Sunday 3 July 2011

Uncertain future

This morning, I sang the Solemn Mass at St German's, for the first interregnum Sunday there, and Archdeacon Peggy preached very well on St Thomas the Apostle. It will be the first of many visits to St German's in the coming months, before Fr Dean Atkins is licensed to the combined charge of the Parishes of Splott St Saviour and Adamsdown St German's. In its heyday between the wars, the parishes of of this urban priority area, had as many as half a dozen clergy. It will now have just one full timer, serving a total population of 19,000 in the two electoral Wards. While there are a dozen or more other churches, mosques, temples etc catering for the pastoral needs of the area, if no preference is expressed by a bereaved family, usually it's the Anglican Parish priest who is called upon to officiate at funerals. With an ageing population, this call of duty alone can keep a full time cleric very busy.

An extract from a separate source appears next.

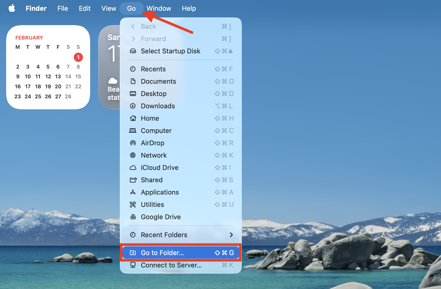441x289 pixels.
Task: Click the Google Drive triangle icon
Action: [133, 217]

At Fr Roy's retirement do on Wednesday last it was reported that he'd done 399 baptisms in fifteen years as Vicar. That's roughly one a fortnight throughout. The number of weddings will certainly have fallen to a few dozen in those years, but baptisms and funerals in church still feature as part of community life. Fr Dean will be adding this to the work he already does in Splott, which is twice the population of Adamsdown. Both Parishes have been developing lay ministries in an encouraging way. However, many lay people have full lives and limited availability when it comes to sharing the pastoral load, and freeing the priest to take missionary initiatives in the locality. The drastic reduction of numbers of full time serving clerics that's been happening this past decade offers a special challenge to the church in urban working class areas where vestiges of traditional community life that still touch upon the church can make a difference when it comes to community renewal. This is true up in the Valleys communities too. A this stage it's not easy to envisage what the future will be for both Parish churches and the area they serve.

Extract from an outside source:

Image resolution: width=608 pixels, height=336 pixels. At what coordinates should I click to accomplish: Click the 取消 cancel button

Yesterday evening, my Swedish friend Sara, whom I met in Geneva not long before we left there arrived this evening with her husband Gunnar and three children at the start of a week's holiday touring around Wales. It's her first trip back to Britain since before she got married five years ago, our first opportunity to meet with  Gunnar and the children. We shared a meal and briefed them about some of the local visitor opportuunities before they went off to find their B&B on the embankment opposite the Millennium Stadium. They came back for supper again this evening following a somewhat unsuccessful expedition to find Barry's best beaches. I forgot to register 'Barry Island' in their consciousness, and the quality of the tourism signs in the vicinity of the town leaves something to be desired by way of information which publicises the town's best family asset. Tomorrow they are off to the Gower, much better briefed.